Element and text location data
§

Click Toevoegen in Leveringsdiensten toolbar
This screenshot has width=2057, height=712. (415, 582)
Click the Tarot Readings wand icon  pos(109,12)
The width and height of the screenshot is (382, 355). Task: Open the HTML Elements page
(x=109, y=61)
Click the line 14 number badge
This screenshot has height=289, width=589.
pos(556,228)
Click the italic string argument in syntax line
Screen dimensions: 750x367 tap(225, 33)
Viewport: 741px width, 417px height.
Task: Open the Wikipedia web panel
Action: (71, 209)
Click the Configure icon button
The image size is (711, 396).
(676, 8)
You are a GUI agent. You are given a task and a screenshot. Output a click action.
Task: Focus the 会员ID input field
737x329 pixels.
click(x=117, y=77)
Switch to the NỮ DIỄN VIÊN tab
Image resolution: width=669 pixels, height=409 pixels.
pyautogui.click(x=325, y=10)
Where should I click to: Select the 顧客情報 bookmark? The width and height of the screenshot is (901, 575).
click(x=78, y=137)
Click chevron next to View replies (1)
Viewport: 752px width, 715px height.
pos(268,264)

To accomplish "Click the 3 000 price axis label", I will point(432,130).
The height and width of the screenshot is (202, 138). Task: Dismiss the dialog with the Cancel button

§

- _EXERCISE OBJECTIVE_
Can you rewrite the records above, changing every "width and height" to "size" and leaving everything else as it is?

- _EXERCISE RESULT_
Click Toevoegen in Leveringsdiensten toolbar
This screenshot has width=2057, height=712. (415, 582)
Click the Tarot Readings wand icon  pos(109,12)
The size of the screenshot is (382, 355). Task: Open the HTML Elements page
(x=109, y=61)
Click the line 14 number badge
This screenshot has height=289, width=589.
pos(556,228)
Click the italic string argument in syntax line
Screen dimensions: 750x367 tap(225, 33)
Viewport: 741px width, 417px height.
Task: Open the Wikipedia web panel
Action: (71, 209)
Click the Configure icon button
The image size is (711, 396).
(676, 8)
You are a GUI agent. You are given a task and a screenshot. Output a click action.
Task: Focus the 会员ID input field
737x329 pixels.
click(x=117, y=77)
Switch to the NỮ DIỄN VIÊN tab
Image resolution: width=669 pixels, height=409 pixels.
pyautogui.click(x=325, y=10)
Where should I click to: Select the 顧客情報 bookmark? The size of the screenshot is (901, 575).
click(x=78, y=137)
Click chevron next to View replies (1)
Viewport: 752px width, 715px height.
pos(268,264)

To accomplish "Click the 3 000 price axis label", I will point(432,130).
The height and width of the screenshot is (202, 138). Task: Dismiss the dialog with the Cancel button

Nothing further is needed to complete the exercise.